People often complain of not having ‘balance’ because they’re working too hard and don’t feel like they have enough time for other things. I believe it’s about having clear priorities and clear boundaries to support those priorities.
Our priorities change throughout our lives, and what’s the priority now may be different in 5 years’ time. Think about what’s important to you, and make time for that. By saying “I don’t have time for that” reframe it to “that’s not a priority right now” and see what happens to how you spend your time.
Suddenly, “not having time” to go out for a walk, cook a healthy meal or spend time with friends becomes “that’s not my priority” and if it’s something that is a priority for you, you will make time for it.
5) In the past 12 months, have you started or stopped any routines or habits to change your life?
In January, I started a #100DaysOfWalking challenge, and I’m still going! It was tough during winter when it was cold, dark and wet, but I kept with it, and am inspired to keep going. I also meditate before bed every evening.
I go through phases of stopping alcohol intake, and try to limit it to maximum once a month. I find when I do drink, the tiredness can last for days afterwards.
6) Do you have any favourite books, podcasts or newsletters that you’d like to recommend?
Of course, I have to recommend my own podcast, Happier at Work, which is available wherever you listen to podcasts! I also love listening to How I Built This with Guy Raz, Work Life with Adam Grant, The Good Life Project with Jonathan Fields.
I read before bed every evening and read 58 books last year. I’m ahead of schedule to read 60 this year. I have so many to recommend, and blog about the books on my website under Aoife’s Reading List. Some that stand out for me: Shoe Dog by Phil Knight (the story of Nike), Essentialism by Greg McKeown, and Being Mortal by Atul Gawande.

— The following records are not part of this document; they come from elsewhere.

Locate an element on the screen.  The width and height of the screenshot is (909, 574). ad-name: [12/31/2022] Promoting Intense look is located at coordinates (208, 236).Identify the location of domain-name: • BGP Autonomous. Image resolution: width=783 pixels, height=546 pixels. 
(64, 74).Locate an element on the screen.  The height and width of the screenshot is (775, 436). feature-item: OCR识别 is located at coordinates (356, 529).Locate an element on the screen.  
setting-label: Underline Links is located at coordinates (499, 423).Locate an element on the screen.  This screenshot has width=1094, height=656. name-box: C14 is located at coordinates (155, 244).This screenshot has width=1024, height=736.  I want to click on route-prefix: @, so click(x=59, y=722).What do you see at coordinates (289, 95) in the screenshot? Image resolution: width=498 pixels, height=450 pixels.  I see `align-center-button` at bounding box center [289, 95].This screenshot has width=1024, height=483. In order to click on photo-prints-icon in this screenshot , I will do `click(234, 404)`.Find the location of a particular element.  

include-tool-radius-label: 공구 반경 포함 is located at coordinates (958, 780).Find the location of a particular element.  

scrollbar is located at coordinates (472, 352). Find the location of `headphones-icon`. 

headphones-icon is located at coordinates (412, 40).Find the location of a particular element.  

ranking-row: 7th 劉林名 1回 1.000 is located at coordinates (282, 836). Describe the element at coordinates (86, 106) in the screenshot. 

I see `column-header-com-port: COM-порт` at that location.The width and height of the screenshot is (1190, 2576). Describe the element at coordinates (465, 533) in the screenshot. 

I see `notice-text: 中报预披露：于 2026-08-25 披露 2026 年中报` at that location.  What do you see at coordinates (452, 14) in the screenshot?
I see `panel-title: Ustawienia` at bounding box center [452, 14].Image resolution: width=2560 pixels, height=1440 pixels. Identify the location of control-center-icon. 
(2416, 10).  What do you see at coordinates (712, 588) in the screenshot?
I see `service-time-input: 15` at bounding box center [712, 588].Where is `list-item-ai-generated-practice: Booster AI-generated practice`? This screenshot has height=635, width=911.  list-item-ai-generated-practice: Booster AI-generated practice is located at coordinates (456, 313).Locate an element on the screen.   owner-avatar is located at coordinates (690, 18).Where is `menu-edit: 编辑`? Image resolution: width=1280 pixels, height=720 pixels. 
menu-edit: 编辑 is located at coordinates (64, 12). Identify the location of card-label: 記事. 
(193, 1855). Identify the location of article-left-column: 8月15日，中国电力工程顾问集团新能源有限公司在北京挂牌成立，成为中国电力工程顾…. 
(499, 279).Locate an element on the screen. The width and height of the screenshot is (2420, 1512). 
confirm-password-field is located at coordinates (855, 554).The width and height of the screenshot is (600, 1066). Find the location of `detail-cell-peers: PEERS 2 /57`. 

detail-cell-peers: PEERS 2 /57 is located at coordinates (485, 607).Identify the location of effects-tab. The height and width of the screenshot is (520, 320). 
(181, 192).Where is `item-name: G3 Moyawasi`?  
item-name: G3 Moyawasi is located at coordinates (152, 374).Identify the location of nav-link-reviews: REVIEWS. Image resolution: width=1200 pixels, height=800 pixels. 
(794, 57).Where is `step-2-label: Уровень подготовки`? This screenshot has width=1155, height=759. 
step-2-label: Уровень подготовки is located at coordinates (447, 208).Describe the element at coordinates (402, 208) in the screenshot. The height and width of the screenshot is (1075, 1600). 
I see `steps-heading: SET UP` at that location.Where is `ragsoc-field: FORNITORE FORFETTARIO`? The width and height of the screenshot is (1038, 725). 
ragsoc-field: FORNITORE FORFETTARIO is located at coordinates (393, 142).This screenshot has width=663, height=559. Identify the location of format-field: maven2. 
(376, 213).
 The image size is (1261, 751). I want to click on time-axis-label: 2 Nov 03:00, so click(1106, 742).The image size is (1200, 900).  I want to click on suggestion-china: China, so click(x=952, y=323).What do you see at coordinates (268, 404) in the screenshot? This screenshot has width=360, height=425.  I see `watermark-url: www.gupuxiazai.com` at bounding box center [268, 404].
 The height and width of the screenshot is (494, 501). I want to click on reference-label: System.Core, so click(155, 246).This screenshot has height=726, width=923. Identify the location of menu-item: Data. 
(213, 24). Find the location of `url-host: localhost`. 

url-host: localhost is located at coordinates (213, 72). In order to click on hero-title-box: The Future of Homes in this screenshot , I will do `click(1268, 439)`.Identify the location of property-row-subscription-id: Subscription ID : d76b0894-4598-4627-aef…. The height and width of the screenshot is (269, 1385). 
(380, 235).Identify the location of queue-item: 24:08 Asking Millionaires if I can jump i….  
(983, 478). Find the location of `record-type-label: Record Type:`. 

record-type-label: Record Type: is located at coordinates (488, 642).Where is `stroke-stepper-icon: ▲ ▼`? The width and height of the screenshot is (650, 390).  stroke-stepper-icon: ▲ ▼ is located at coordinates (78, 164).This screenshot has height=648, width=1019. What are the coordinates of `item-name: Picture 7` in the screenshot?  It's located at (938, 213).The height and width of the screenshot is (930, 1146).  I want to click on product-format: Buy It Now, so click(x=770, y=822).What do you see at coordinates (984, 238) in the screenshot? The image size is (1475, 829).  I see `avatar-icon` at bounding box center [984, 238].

7) Are there any products, gadgets or apps that you can’t live without?
I use Insight Timer for meditations, BorrowBox for borrowing ebooks and audiobooks from the library, WhatsApp for keeping in touch with friends and family.
I have an iPhone 12 Pro and love it – I’m a keen photographer and it’s handy to have such a high quality camera on my phone, I can’t take photos wherever I go. I have recently signed up for a Mindvalley subscription which is proving fruitful so far and covers all aspects of life and business.
8) If you could read an interview about work-life balance by anyone, who would that be?
That’s a great question, and when I first thought about it, I thought about someone like Jeff Bezos where the perception is he works all hours, how does he manage it?
But upon reflection, I think it would be interesting to hear from older, retired people to reflect on how they have spent their time and what learnings we can take from the successes and failures they have had when it comes to work-life balance.
9) Do you have any last thoughts on work, life or balance that you’d like to share with our readers?
I think it’s important to consider the balance between discipline and self-compassion. If you find yourself being a little bit easy on yourself and you’re not achieving your goals, time to ramp up the discipline – commit to what you want and hold yourself accountable (or find an accountability buddy).
If you feel like you’re working too much and starting to burn out, try a little self-compassion. It’s important to enjoy the journey – this is a marathon, not a sprint!